En cuestión de un par de días, el 12 de noviembre, estaremos celebrando el Día Nacional del Libro en nuestro país. Un festejo que fue instituido por decreto presidencial en 1979, en honor al nacimiento de Sor Juana Inés de la Cruz y que tiene como festejado principal a ese objeto del deseo para muchos, instrumento de conocimiento para otros y un muro de hojas que conlleva a la aburrición para otros menos.

El caso es que, para quienes amamos la lectura, el libro es parte fundamental de nuestras vidas y nos ha acompañado en mayor o menor medida a lo largo de ella. Los libros, y por ende, la lectura, se adhiere a nuestro ADN y deja de ser un hobby para convertirse en una necesidad, ya sea por conseguir el nuevo libro de nuestro autor o autora de cabecera, porque no resistimos más y ya queremos saber qué ocurre en el siguiente tomo de nuestra saga favorita; ya sea que alguien nos recomendó un libraco que se antoja bastante o debido a que recorriendo los estantes de alguna librería vimos una portada o leímos una reseña que nos voló la cabeza y decidimos no dejarlo huérfano y que nos acompañe a casa.

Más allá del propio acto de leer, que es innegable su disfrute gracias al placer que nos proporciona; me gustaría ahondar en el libro como objeto. Hace algunos años, cuando comenzaron a aparecer los primeros “e-books” o libros electrónicos, se barajeaba la posibilidad de que el libro impreso iba a desaparecer y que la tinta electrónica, la luz cálida y las pantallas antideslumbrantes terminarían ganando la batalla de formatos, dando paso a los soportes digitales.
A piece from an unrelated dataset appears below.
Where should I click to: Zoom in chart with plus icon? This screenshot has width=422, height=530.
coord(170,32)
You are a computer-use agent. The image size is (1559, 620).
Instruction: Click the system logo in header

Al final (o al menos, hasta ahora) existe, me parece, un empate entre ambos y el libro físico se muestra aún en aparadores, puestos de revistas y librerías de todo el mundo.
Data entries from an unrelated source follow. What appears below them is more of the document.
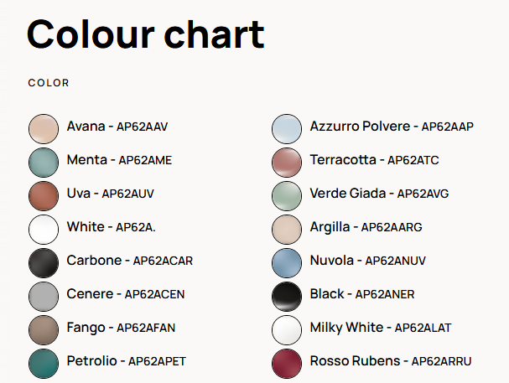Pick the Terracotta colour swatch
509x383 pixels.
(287, 162)
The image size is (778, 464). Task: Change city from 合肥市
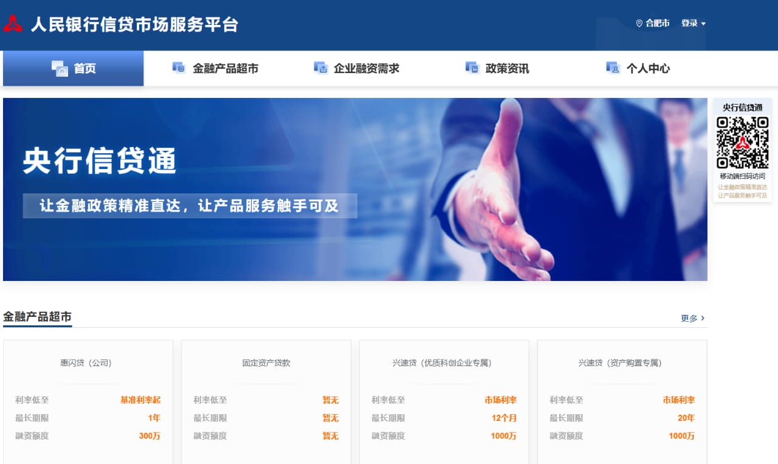657,24
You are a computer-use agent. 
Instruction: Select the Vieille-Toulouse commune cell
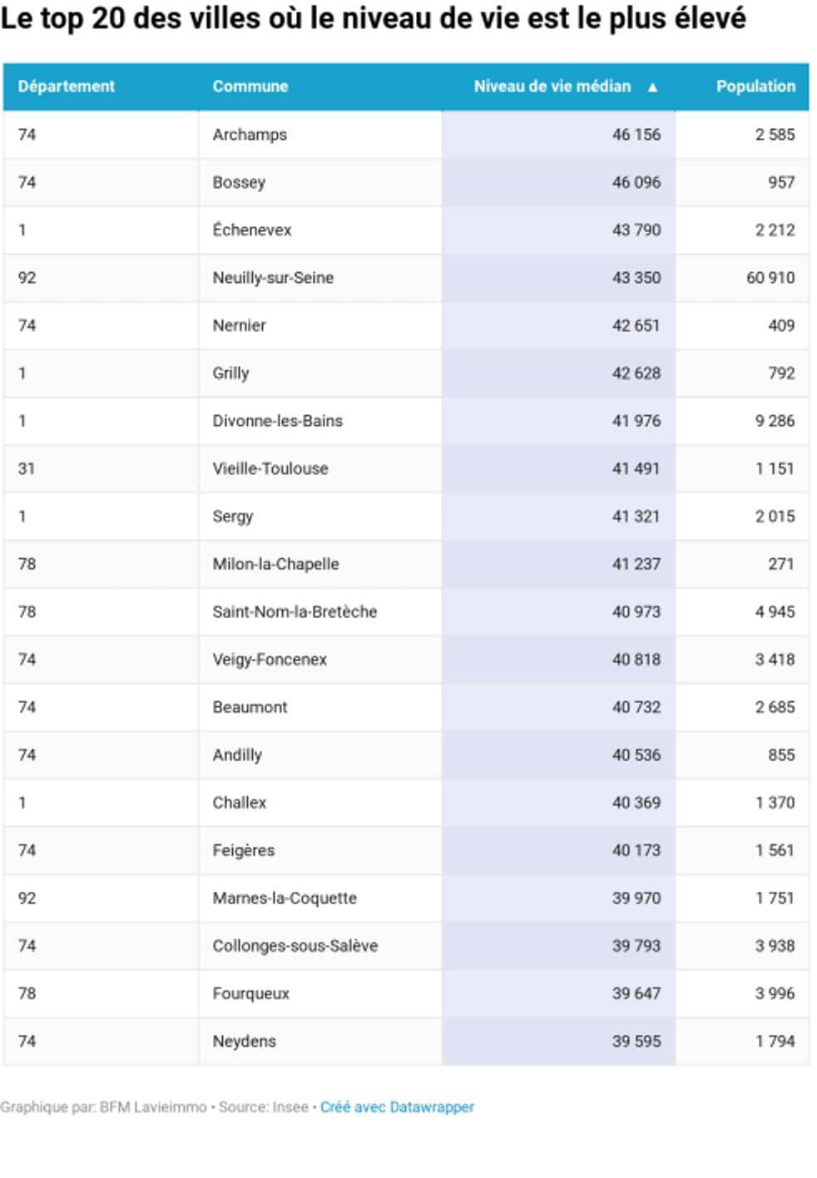click(x=270, y=468)
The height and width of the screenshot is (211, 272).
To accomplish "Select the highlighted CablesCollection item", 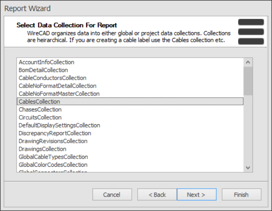I will pos(39,101).
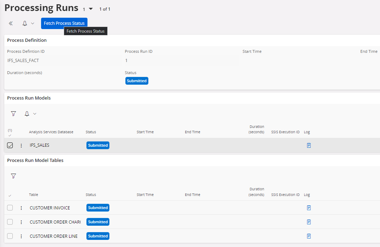Tick the CUSTOMER ORDER LINE checkbox
Image resolution: width=380 pixels, height=247 pixels.
(x=10, y=236)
Y es que, a pesar de las bondades del libro electrónico (podemos cargar miles de libros en cualquier lector, es más ecológico, ocupa muy poco espacio y no existe desabasto de algún título, entre un largo etcétera), tener un libro entre las manos es una experiencia única: pasar sus páginas, subrayarlo o hacer anotaciones en sus márgenes, sentir el gramaje del papel y disfrutar su inigualable olor es parte de ello y complementa la experiencia de leer.

Hay quienes coleccionan primeras ediciones, libros con diseños brutales y/o espectaculares, novelas gráficas, libros de diseño o de “mesita de centro” (como también se les llama de broma). Incluso hemos visto libros tan maltratados que parecen haber sobrevivido una guerra y otros tantos que pareciera no salieron nunca de un estante, aunque ya han sido leídos. Todo ello habla mucho de la persona que los posee y nos ayuda (queramos o no) a forjar una imagen de los dueños.
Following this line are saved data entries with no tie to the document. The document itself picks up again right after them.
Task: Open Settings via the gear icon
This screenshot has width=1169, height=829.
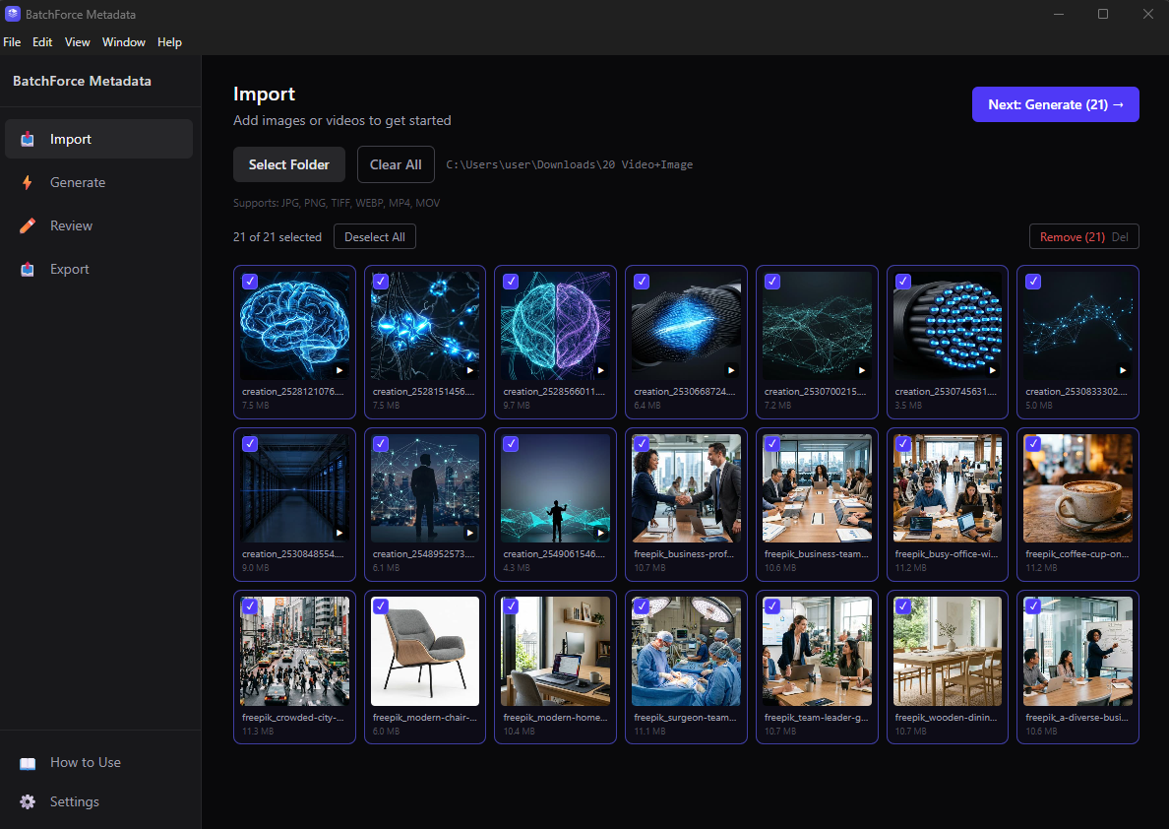Action: click(x=27, y=801)
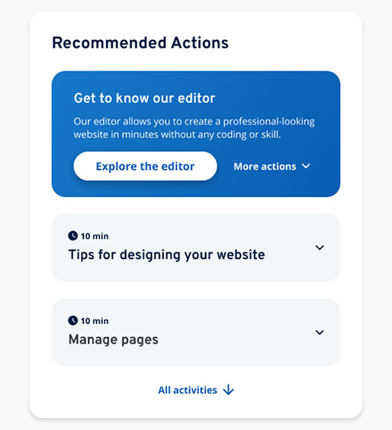The height and width of the screenshot is (430, 392).
Task: Open the All activities link
Action: tap(196, 390)
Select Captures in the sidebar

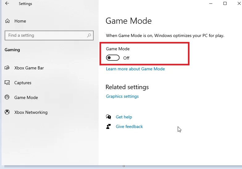pos(23,83)
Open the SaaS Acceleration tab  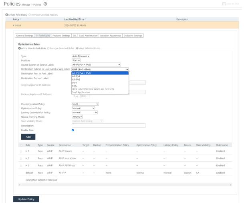tap(87, 36)
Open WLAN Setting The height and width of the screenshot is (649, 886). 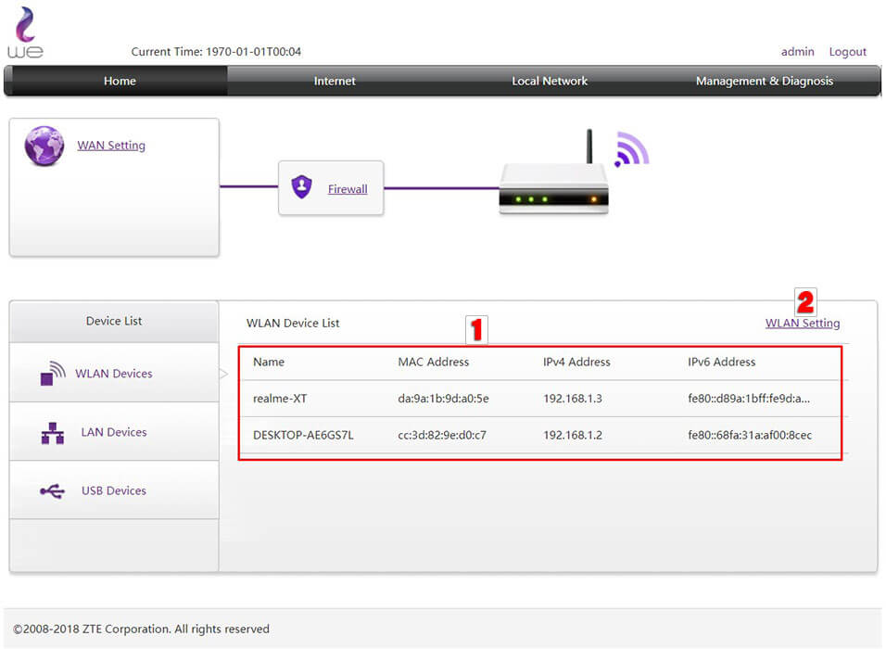pyautogui.click(x=803, y=323)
En 1879 apareció impreso en Japón, por primera vez, el término tsundoku, conformado por “tsun”/“tsumu” que significa apilar y “doku” un verbo que significa leer. Y aunque en un primer momento se empleó de forma satírica, perdió cualquier estigma asociado y hace referencia al acto de acaparar libros; es decir, aquella persona que adquiere libros y, ya sea por falta de tiempo o por el simple hecho de comprarlos, los apila, postergando su lectura.

De forma paralela, en el Siglo XIX, apareció una novela titulada “Bibliomanía” o “La locura del libro: un romance bibliográfico”, del autor inglés Thomas Frognall Dibdin, que definía el término como una enfermedad que invadía a las personas y les provocaba un deseo irrefrenable de poseer libros.

En “El infinito en un junco”, una obra preciosa que aborda la historia del libro, escrito por la genial autora Irene Vallejo (y que deben agregar a su lista de próximas compras), la autora escribe lo siguiente: “He nacido en un país y una época en que los libros son objetos fáciles de conseguir. En mi casa, asoman por todas partes. En etapas de trabajo intenso, cuando pido docenas de ellos en préstamo a las distintas bibliotecas que soportan mis incursiones, suelo dejarlos apilados en torres sobre las sillas o incluso en el suelo. También abiertos boca abajo, como tejados a dos aguas en busca de una casa que cobijar. (…) Pero yo pienso que todos, desde los grandes libros de fotografía hasta esos viejos ejemplares de bolsillo encolados que siempre intentan cerrarse como si fueran mejillones, hacen más acogedora la casa”.

Así, la biblioteca que vamos formando y los títulos que vamos agregando a ella no es accidental: contiene nuestros gustos, deseos y obsesiones. Que la pila de libracos siga creciendo.